Allí Antonio conoció a Juanma, un hombre ya algo mayor que nada mas volver a salir de allí, de nuevo entraba; con el tiempo fueron siendo más amigos, y con la confianza, le acabó contando por qué entró la primera vez en la cárcel… Fue por venderle a un tal Marcos drogas, el cual, después ser adicto y haber aprendido a decir no, fue a comisaría y lo denunció.

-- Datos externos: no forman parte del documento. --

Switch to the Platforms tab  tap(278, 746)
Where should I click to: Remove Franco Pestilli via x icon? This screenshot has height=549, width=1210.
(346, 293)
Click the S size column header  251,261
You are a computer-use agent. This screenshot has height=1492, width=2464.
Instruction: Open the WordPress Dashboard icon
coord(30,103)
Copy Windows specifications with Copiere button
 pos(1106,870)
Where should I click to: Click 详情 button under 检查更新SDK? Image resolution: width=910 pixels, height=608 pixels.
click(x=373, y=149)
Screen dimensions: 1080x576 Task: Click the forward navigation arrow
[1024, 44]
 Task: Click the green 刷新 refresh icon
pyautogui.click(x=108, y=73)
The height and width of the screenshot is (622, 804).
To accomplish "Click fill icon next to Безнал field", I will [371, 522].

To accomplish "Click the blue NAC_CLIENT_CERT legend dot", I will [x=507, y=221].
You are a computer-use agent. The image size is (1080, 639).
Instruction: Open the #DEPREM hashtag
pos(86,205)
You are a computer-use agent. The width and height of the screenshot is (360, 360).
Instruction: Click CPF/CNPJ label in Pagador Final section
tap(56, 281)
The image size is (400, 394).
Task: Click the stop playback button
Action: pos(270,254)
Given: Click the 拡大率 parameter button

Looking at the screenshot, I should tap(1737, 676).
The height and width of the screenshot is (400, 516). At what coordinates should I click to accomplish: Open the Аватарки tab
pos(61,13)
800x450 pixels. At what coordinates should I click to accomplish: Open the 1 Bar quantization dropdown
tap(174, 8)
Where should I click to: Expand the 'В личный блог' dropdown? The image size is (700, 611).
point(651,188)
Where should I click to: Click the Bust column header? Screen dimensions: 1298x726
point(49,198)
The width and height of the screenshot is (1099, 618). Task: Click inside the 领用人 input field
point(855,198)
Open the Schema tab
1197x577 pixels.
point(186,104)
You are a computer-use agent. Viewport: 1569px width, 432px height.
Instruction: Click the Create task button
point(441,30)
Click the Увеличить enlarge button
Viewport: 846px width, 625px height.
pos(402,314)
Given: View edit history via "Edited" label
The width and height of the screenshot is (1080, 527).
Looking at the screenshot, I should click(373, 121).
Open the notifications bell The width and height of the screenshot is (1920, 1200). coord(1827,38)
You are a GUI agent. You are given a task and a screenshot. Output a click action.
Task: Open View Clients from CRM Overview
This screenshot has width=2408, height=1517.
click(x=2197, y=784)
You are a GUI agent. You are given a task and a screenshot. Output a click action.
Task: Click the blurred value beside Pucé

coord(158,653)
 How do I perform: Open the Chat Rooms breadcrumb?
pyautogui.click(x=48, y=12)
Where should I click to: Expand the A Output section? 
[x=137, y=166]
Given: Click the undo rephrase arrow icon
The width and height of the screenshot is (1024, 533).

Además de esto, le contó que iba a tener un hijo con su novia Rocío que, aunque sepa lo que ha hecho, mantiene la esperanza de que algún día tenga una razón para parar. Ese niño está ya en camino, y será la razón por la que aprenda a madurar y acabar ganándose la vida honradamente.
Tal vez no le encuentres sentido, es una simple cadena, un simple juego de personas, el simple juego de la vida. Un circulo en el que si amplias, tú y yo entramos también, tan simple como la gente que pasa ante nosotros, como personas inexpresivas, inertes, pálidos… A la que no le prestamos atención y a la que estamos unidos de alguna forma. Gente soñadora y con grandes metas, y gente que no tiene ninguna de estas dos. Ciudadanos del mundo que son errantes, y que acaban siendo simples espejismos marchitos de nuestro olvido.